Automation Today: Publication & Newsletter: AI Agents Fail in Experiment But Show Much Promise, Say Researchers

While AI companies and automation technology providers continue to tout the disruptive changes AI—and specifically AI agents—are bringing to businesses, the results of a research project at Carnegie Mellon could provide comfort to humans who only see job loss and disaster in the near future. While automation is undoubtedly making organizations more efficient, worries about machines taking over completely are unfounded—at least at this point in time.

First reported by Business Insider, the CMU team created a company and staffed it completely with AI Agents.

“In this paper, we introduce TheAgentCompany, an extensible benchmark for evaluating AI agents that interact with the world in similar ways to those of a digital worker: by browsing the Web, writing code, running programs, and communicating with other coworkers,” the researchers wrote. “We built a self-contained environment with internal web sites and data that mimics a small software company environment, and create a variety of tasks that may be performed by workers in such a company.”
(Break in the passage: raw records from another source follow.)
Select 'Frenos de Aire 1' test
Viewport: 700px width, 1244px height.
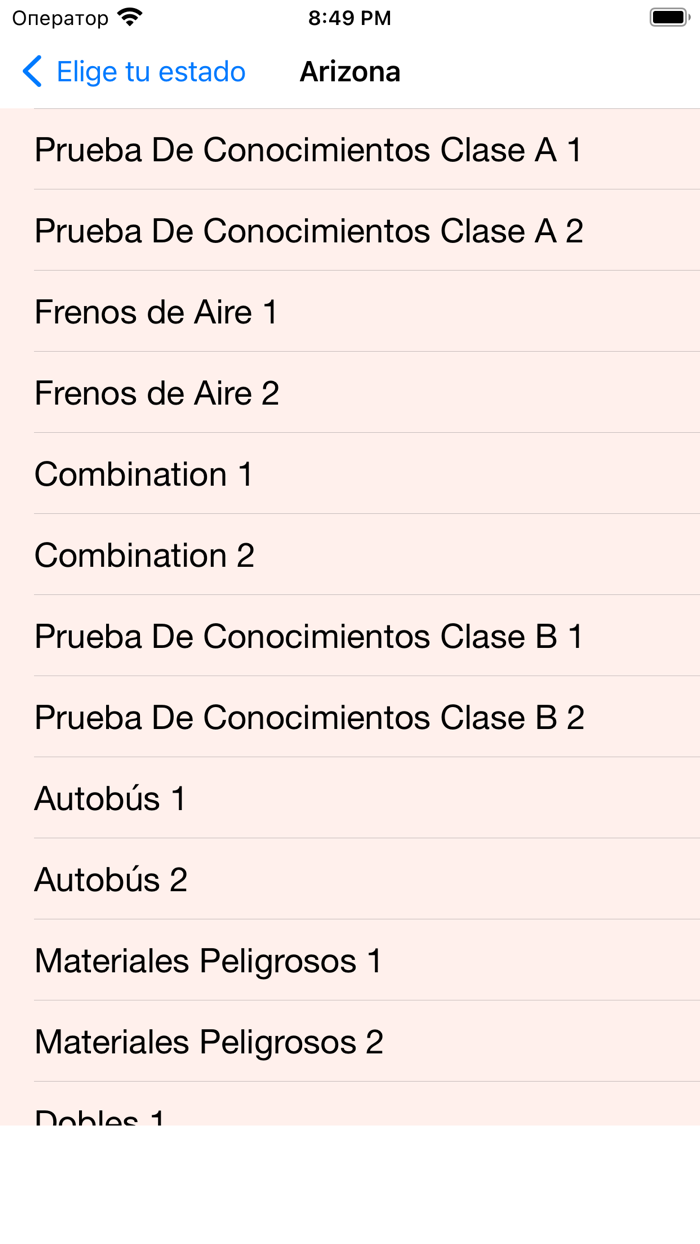(x=156, y=311)
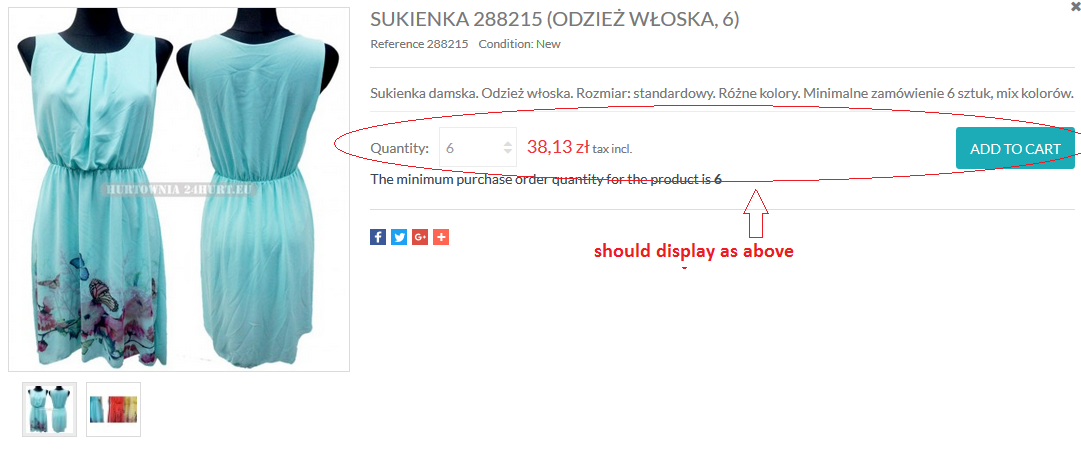This screenshot has height=450, width=1081.
Task: Decrease quantity with the down arrow
Action: point(508,151)
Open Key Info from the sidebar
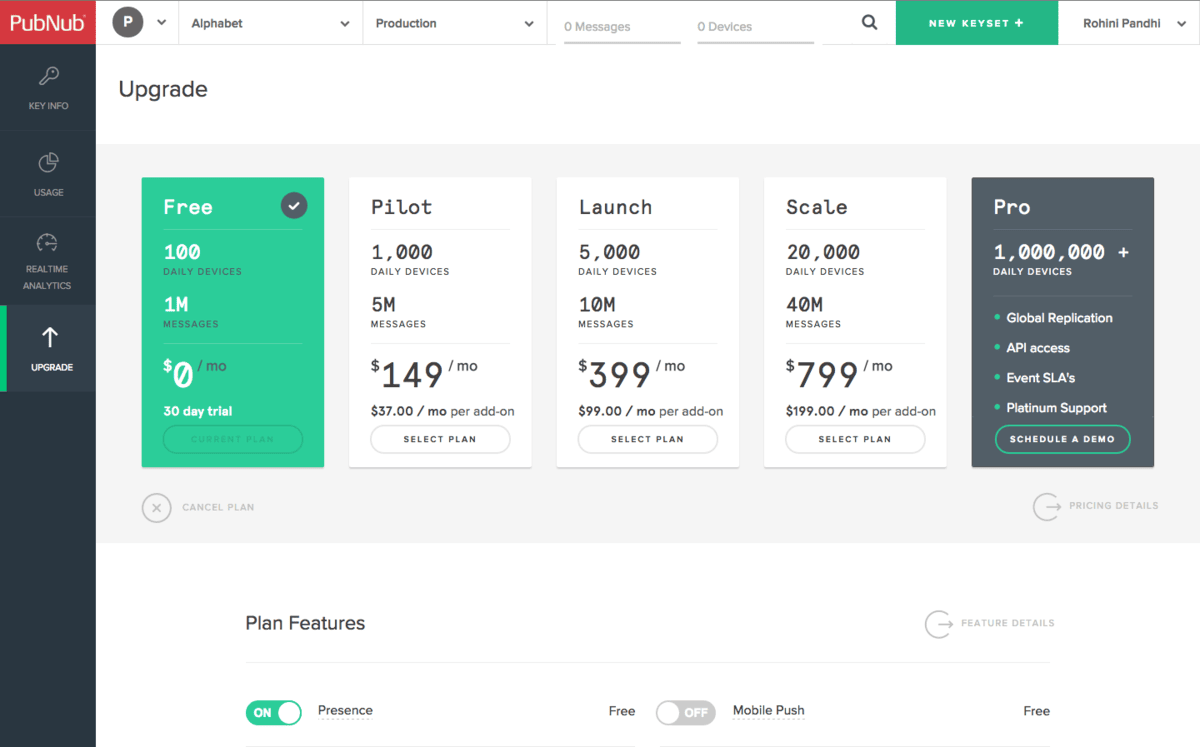 click(x=48, y=88)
While the agents—representing LLMs from some of the most well-known AI companies including Google, OpenAI, Anthropic and Meta—quickly completed some of the tasks they were assigned, the very best of them were only able to complete 24 percent completely autonomously. Agents also routinely misinterpreted conversations with colleagues or wouldn’t follow up on key directions, prematurely marking the task complete.
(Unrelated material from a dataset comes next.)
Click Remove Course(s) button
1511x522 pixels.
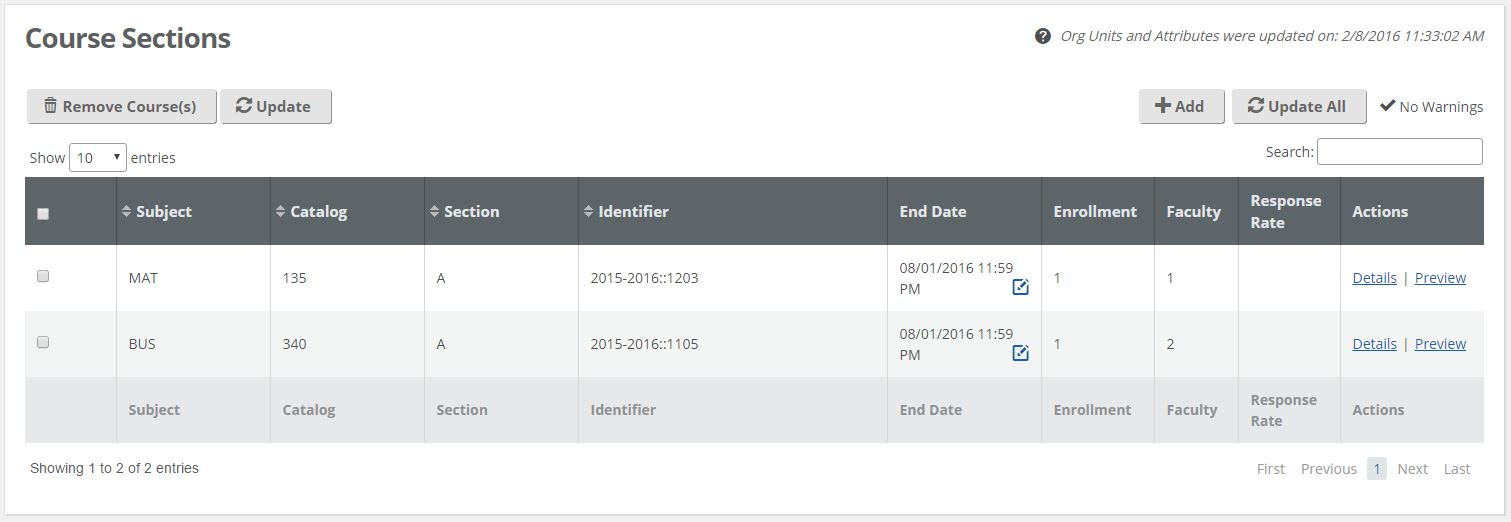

Despite that, the report said new LLMs are making significant progress and plan to use the current study as a benchmark, returning to the experiment with more advanced models.

“Not only are they becoming more and more capable in terms of raw performance, but also more cost-efficient,” the report concluded. “Open-weights models are closing the gap between proprietary frontier models too, and the newer models are getting smaller but with equivalent performance to previous huge models, also showcasing that efficiency will further improve.”